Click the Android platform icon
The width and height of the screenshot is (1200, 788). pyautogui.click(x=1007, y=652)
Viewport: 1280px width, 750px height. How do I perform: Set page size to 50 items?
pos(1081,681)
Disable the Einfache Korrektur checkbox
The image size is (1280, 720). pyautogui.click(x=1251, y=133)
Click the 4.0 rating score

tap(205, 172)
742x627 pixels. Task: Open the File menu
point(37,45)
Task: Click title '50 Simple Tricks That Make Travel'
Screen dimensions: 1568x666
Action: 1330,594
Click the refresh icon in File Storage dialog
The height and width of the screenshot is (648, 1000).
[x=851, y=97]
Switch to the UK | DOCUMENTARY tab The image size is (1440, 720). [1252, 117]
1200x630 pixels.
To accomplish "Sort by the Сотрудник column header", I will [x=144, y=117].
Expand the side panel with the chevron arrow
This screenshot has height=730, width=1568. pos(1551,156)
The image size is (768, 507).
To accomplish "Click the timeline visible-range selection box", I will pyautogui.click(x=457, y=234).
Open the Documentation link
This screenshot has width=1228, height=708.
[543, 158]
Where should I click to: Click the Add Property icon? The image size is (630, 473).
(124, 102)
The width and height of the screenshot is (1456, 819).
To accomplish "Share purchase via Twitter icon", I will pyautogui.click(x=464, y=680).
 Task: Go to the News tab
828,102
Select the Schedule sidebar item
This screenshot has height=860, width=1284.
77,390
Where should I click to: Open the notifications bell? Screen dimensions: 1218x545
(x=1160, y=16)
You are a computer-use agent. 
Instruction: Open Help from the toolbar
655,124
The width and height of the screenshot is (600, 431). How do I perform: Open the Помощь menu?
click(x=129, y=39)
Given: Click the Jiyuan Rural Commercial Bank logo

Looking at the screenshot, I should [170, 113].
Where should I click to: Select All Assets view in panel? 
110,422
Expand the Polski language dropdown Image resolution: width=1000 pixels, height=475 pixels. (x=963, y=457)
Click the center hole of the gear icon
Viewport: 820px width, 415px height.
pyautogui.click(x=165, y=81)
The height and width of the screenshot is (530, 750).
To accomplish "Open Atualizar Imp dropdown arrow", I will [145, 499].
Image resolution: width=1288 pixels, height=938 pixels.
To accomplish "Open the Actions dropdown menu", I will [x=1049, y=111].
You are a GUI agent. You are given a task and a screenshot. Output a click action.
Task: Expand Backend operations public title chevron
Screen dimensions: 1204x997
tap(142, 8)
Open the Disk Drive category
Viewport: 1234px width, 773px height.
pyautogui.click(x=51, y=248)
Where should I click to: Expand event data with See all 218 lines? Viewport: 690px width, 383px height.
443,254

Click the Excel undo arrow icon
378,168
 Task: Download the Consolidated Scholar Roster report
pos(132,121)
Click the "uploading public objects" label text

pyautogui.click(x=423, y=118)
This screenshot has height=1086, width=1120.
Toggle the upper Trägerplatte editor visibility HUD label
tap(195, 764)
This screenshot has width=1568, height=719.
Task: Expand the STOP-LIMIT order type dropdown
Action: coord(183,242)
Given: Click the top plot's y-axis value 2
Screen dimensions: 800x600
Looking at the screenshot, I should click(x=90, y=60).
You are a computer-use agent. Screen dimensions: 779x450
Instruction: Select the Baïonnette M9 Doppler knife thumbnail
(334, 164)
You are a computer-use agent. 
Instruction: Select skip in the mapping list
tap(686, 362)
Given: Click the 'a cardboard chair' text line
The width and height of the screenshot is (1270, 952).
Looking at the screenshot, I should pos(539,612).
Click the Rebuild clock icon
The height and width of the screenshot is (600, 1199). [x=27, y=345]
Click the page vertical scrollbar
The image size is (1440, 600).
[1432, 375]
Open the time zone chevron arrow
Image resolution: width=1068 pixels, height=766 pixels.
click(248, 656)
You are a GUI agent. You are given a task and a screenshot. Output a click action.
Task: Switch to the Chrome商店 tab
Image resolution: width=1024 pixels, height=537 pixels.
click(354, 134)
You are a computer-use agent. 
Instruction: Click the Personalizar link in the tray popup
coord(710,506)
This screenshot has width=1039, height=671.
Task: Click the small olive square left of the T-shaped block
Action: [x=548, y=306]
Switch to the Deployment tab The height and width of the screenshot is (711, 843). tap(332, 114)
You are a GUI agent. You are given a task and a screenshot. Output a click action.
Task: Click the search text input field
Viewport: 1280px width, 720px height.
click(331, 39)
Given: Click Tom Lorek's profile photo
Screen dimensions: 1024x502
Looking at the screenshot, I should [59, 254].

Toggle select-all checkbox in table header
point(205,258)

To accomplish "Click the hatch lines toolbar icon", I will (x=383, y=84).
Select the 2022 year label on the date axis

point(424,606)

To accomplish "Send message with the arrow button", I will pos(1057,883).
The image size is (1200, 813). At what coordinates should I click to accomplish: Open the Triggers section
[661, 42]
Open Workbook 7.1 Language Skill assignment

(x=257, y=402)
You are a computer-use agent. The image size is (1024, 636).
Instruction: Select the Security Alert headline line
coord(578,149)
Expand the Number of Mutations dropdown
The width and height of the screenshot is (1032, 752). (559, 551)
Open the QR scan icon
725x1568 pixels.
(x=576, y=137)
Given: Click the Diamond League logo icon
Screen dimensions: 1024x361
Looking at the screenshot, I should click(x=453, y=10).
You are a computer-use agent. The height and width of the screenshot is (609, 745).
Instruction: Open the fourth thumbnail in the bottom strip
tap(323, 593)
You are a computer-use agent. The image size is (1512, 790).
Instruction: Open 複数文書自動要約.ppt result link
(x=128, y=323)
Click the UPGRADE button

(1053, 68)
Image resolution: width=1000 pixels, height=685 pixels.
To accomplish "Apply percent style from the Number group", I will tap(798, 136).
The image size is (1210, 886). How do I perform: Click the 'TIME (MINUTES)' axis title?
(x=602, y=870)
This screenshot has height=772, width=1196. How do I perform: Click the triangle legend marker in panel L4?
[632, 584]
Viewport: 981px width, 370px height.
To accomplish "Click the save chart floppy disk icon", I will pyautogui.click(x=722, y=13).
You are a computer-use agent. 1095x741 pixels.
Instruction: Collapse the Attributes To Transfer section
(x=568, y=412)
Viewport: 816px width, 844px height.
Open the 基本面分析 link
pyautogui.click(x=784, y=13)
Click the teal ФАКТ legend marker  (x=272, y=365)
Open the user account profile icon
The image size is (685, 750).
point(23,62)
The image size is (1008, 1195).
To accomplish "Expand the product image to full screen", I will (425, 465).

_____

*ABOUT THIS TASK*.
Could you copy exactly the lines from the first line of the records above through the line containing "The width and height of the screenshot is (1456, 819).", both included, and nothing else?

*ANSWER TO THE EXERCISE*.
Click the Android platform icon
The width and height of the screenshot is (1200, 788). pyautogui.click(x=1007, y=652)
Viewport: 1280px width, 750px height. How do I perform: Set page size to 50 items?
pos(1081,681)
Disable the Einfache Korrektur checkbox
The image size is (1280, 720). pyautogui.click(x=1251, y=133)
Click the 4.0 rating score

tap(205, 172)
742x627 pixels. Task: Open the File menu
point(37,45)
Task: Click title '50 Simple Tricks That Make Travel'
Screen dimensions: 1568x666
Action: 1330,594
Click the refresh icon in File Storage dialog
The height and width of the screenshot is (648, 1000).
[x=851, y=97]
Switch to the UK | DOCUMENTARY tab The image size is (1440, 720). [1252, 117]
1200x630 pixels.
To accomplish "Sort by the Сотрудник column header", I will [x=144, y=117].
Expand the side panel with the chevron arrow
This screenshot has height=730, width=1568. pos(1551,156)
The image size is (768, 507).
To accomplish "Click the timeline visible-range selection box", I will pyautogui.click(x=457, y=234).
Open the Documentation link
This screenshot has width=1228, height=708.
[543, 158]
Where should I click to: Click the Add Property icon? The image size is (630, 473).
(124, 102)
The width and height of the screenshot is (1456, 819).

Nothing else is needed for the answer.